··· Excerpted passage ···

# Kids etiquette while at the barn?



## HorseMom1025 (Jul 17, 2012)

Talk to the BO. They need to set rules immediately and she needs to have a serious talk with that Mom...for everyone' safety!

We board at a youth show barn. Almost every horse out there is owned by a child between the ages of 9-17. ALL our kids and their siblings know the rules. They must all get the horse safety talk. We do NOT tolerate crazy behavior around the horses.
_Posted via Mobile Device_


----------



## Toucan (Sep 8, 2012)

Of course you have the right to bring it up with the BO! 
Playing In the arena whaaat!! That's just not on, it's not a kids playground.
If the parents don't care enough about their kids safety let alone other people & other people's horses safety
I would definitely be bringing it up with the BO.
_Posted via Mobile Device_


----------



## horselovinguy (Oct 1, 2013)

Sounds like a royal mess and huge accident about to happen.

Forget the mom, you already got her reaction and comment...

So...take the issue to the barn owner and barn manager.
No emotions, just facts stated. Ask for their help so the barn is safer for those kids and for you a paying boarder.

I can never understand how someone drags others children to the barn when they will be busy and not able to watch them...
:think: What was I thinking ...that takes being held responsible and accountable for her childrens actions and the actions of their guests!!
A true mature adult.:-?

If the barn owner/manager refuse to intercede...I_ would_ be presenting them with a drawn letter you ask them to sign that if your horse or you accidentally injure a child not under the watch of the adult responsible for bringing them to the barn, the barn is and will be held accountable and no libel will be held against you. 
Horses can be dangerous and caution needs to be observed along with proper behaviors...you have previously spoken to the adult in attendance with these children when they are at the barn...the attitude is what now prompts the barns intervention or acceptance that they will be held at fault for injuries/damages and lawsuits for not practicing safe horsemanship and barn rules....

··· Data section ···

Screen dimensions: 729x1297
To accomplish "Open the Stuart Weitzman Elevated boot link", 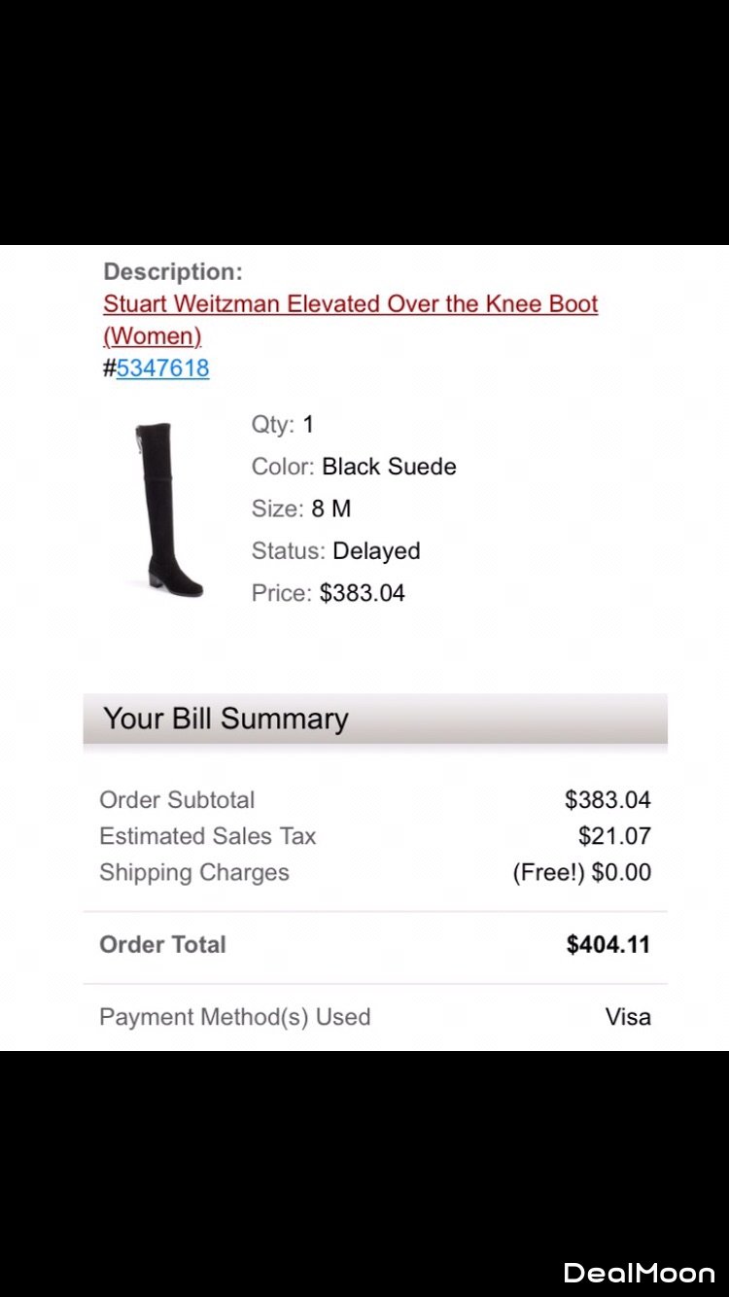I will click(350, 304).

···

> **Set task**:
Pick up the barn etiquette thread after the last sentence shown and continue it.

> **Exercise response**:
Something along this line might raise a few eyebrows and make them very aware there is a serious issue happening under their watch.

If it isn't resolved, I would be moving and telling them why you are leaving...the danger of you or your horse being hurt, unsupervised children hurt, vehicle damages... bet you are also not the only one unhappy with the "new" boarders and their childrens and guests habits and behaviors...

Best of luck.

_jmo..._


----------



## SullysRider (Feb 11, 2012)

horselovinguy said:


> Sounds like a royal mess and huge accident about to happen.
> 
> Forget the mom, you already got her reaction and comment...
> 
> ...


I know for sure I am not the only one unhappy, many of the other boarders now call the barn "the zoo". They are all unsatisfied about it as well, but it's worse for me because of the three barns on the property they are in the same barn as me, whereas the other boarders I frequently talk to are in the bigger barn.


----------



## Horseychick87 (Feb 5, 2014)

My last instructor never let the kids act like that anywhere near the horses and if they did, boy they got an earful and so did the parents. Her rules were:
1. No playing around the horses of any kind, unless desensitizing the horses to loud noises et cetera. (and then only adults were permitted to do this.)
2. No one set foot near the barn until they had read and signed the liability waivers...every last person in your group, period.
3. No dangerous behavior, mounted or on the ground. If you did something you shouldn't you had to sit in the tack room, likely scrubbing stirrup irons or picking hair off of saddle pads, whether you were a rider or not.
4. If you ignored any of the above rules or continued to ignore them, you had to leave the property. You could sit in your car, but you couldn't come back for the duration of the lesson.

That was just some of the basics, but she was tough and I loved it. Those rules applied to adults as much as to kids also.


----------



## KigerQueen (Jun 16, 2013)

I have seen behavior like this and promptly turned into "that Girl" the kids and parents avoided. I didnt care, I had a colt rear up and land both front hooves on my shoulders when i was green to horses. I know the dangers of spooked horses and kids running around and screaming like banshees won't help. I can guarantee if my horse was hit with a ball, she would have snapped her lead and booked it, costing me money to fix what ever she broke, replace her halter and lead, and to have a vet look at her because i use rope halters and i could guarantee she would have at least rope burn. And i would have exploded. I would have given that mother an earfull.


----------



## SullysRider (Feb 11, 2012)

I don't care if the family likes me or not, I would just like to keep a good relationship with my BO. I will definitely have a talk with her though, I will also try and get the other boarders to bring it up as well, to make sure she knows that everyone else thinks it's inappropriate as well.


----------



## Horseychick87 (Feb 5, 2014)

I feel for you Sully, maybe you could get the other boarders to mention it as well?
Just don't gang up on the BO, she might push back (of course I don't know her personality type, but always possible.)
The other boarders saying something in passing or even getting on to the kids for their behavior in front of the mother and/ or BO, might help as well, but could also bring out an over protective mother and lead to a fight.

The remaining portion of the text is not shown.